Sunday, June 19, 2011

Day 19 - Father knows best

My Father's Day story doesn't have an UNhappy ending but I am not going to give you the cotton candy version either. I have a great man in my life who I do call dad. I love him. I know that he loves me. I know that I could go to him with anything and he would listen to me in his own way. We certainly have a special relationship but I do not delude myself into thinking that it is the same kind of relationship that he has with his other kids; the ones he sired or the ones he married into. I also know that this is not a fault of his. This is a relationship that could be a lot stronger, a lot closer and the hold out here is me. This is not my first go round with a father figure, and while it has technically been the longest, the first two left such deep gouges in my soul that I will never be able to fully commit myself to a male parent.  The scars are so deep that I don't even feel a genuine longing for that type of relationship. I watch other people, specifically my female friends, to see what they are like with their dad at it is utterly foreign to me. And it is not just the Daddies Girls, although it seems like that is more often the case, but most daughters seems to have a deep connection to their father or the man that raised them. All you have to do is look at facebook today to see the number of people who updated to their status to say that their father was "the best in the whole world" and ... well you get the sentiment. And I am not shitting of that AT ALL. I think it is WONDERFUL. It makes me happy that there are so many great dads out there. I just don't get it. I don't crave it. I don't miss it. It is like the scar gave that part of my brain/heart/soul amnesia.
And this is something that I believe pretty much started out of the womb. Maybe everything that I heard while I was in there started to prepare me to one day feel like a father was lovely like an uncle or a grandfather but not a necessity, not like a mother.  I remember being 5 or 6 and crawling up into my mothers lap, wrapping my arms around her neck, staring lovingly into her face and saying "Mommy, I love you so much more than I love Daddy." I wasn't trying to be mean. I wasn't trying to curry favour; it was a simple, honest childlike statement of fact. I didn't see any use for my father. He did nothing beyond make our lives difficult that I could tell. I didn't hate him. I hated how he treated the people I loved but he was always good to me when he was present and sober. I think he certainly scared me, specifically when he was drinking but I didn't hate him. I still don't. But I think that is because by then the amnesia had already started to take hold. Watching for so long the insanity of my parents relationship. Watching my alcoholic father spiral further and further out of control. Each emotional cut added to the scar tissues so by the time I was 6 I was already going numb.
Things got worse after my mother died.
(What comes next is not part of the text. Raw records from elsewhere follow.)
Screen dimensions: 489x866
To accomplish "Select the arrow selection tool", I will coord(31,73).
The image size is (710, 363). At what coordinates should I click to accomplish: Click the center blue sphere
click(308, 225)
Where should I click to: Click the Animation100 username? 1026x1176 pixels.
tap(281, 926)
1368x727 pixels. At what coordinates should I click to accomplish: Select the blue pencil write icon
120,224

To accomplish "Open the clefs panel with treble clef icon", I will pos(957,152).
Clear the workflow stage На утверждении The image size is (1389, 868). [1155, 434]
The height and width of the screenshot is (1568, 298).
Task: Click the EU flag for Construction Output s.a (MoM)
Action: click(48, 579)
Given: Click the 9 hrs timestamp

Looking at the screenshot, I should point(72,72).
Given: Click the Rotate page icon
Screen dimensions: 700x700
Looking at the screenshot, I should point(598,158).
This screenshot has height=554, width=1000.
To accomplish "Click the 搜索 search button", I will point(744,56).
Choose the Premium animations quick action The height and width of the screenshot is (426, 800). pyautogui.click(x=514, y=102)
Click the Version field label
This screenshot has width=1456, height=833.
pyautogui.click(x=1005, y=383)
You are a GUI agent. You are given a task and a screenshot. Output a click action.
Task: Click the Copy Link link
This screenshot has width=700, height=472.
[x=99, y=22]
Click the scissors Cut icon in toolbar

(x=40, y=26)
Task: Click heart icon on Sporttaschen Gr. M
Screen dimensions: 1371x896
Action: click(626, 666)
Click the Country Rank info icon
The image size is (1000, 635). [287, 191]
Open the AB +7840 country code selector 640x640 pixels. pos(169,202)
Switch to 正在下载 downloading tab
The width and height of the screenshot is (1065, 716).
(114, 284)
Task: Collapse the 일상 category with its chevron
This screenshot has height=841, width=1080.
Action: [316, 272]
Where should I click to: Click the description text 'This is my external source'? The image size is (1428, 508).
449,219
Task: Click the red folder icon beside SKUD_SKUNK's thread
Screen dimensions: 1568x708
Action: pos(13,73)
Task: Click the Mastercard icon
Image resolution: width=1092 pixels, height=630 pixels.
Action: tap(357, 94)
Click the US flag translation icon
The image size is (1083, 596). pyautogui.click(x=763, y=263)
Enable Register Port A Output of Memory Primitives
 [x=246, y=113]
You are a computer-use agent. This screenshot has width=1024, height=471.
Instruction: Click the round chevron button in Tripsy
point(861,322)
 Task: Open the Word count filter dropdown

Someday maybe we'll talk about it but not now.
When I was 13 I found out he wasn't my father at all. I found out that the scaring had started even earlier by a biological who was only a whisper of a memory.  But then I found a gap in my scar tissue and I let the idea of this biological father in and he grew in my brain, along with my hunger for a father, a REAL father, a good father. I became convinced THAT was why I had never truly loved my dad, I knew at a genetic level he wasn't my own. I was a teenager what did I know. My life became a song from Annie ...

Maybe far away
Or maybe real nearby
He may be pouring her coffee
She may be straightning this tie!
Maybe in a house
All hidden by a hill
She's sitting playing piano,
He's sitting paying a bill!

Betcha they're young
Betcha they're smart
Bet they collect things
Like ashtrays, and art!
Betcha they're good --
Why shouldn't they be?
Their one mistake
Was giving up me!

So maybe now it's time,
And maybe when I wake

They'll be there calling me "Baby"
Maybe.

Betcha he reads
Betcha she sews
Maybe she's made me
A closet of clothes!
Maybe they're strict
As straight as a line...
Don't really care
As long as they're mine!

So maybe now this prayer's
The last one of it's kind...
Won't you please come get your "Baby"


Maybe

He became this epic, perfect, handsome, doctor/scientist/humanitarian Father who was out there somewhere looking for me. Like I said I was kid, what did I know. It didn't matter that my brothers tried to gently warn me, or that my Auntie tried did her best to give me a truthful picture without hurting me. They didn't know him like I did. They didn't know how he'd changed.  He just needed to find me and we would be a family. 
a deep, dirty cut, the kind that is so deep that your pain receptors can't cope so they turn off. I don't feel sad about it, I am not angry although if I push on it a little harder than normal, like have done in writing this I feel a negative emotion that my brain steps in and deflects before I ever get a chance to qualify it.
I guess in the reading of this it may come off as sad, but sincerely that is not how I feel. I love Dave, that's my foster father. I think he is truly one of the great men of this world. I look up to him, I am very loyal to him, it was important to me that he like the man that I married. A few years ago when he had a heart attack I  felt my whole world come to a crashing halt. I can't even contemplate a world without him; but my heart will not let me take that one last step, the one that makes you feel fully 100% accepted by him because as long as I have one toe out the front door I can trick myself into believing that I am safe.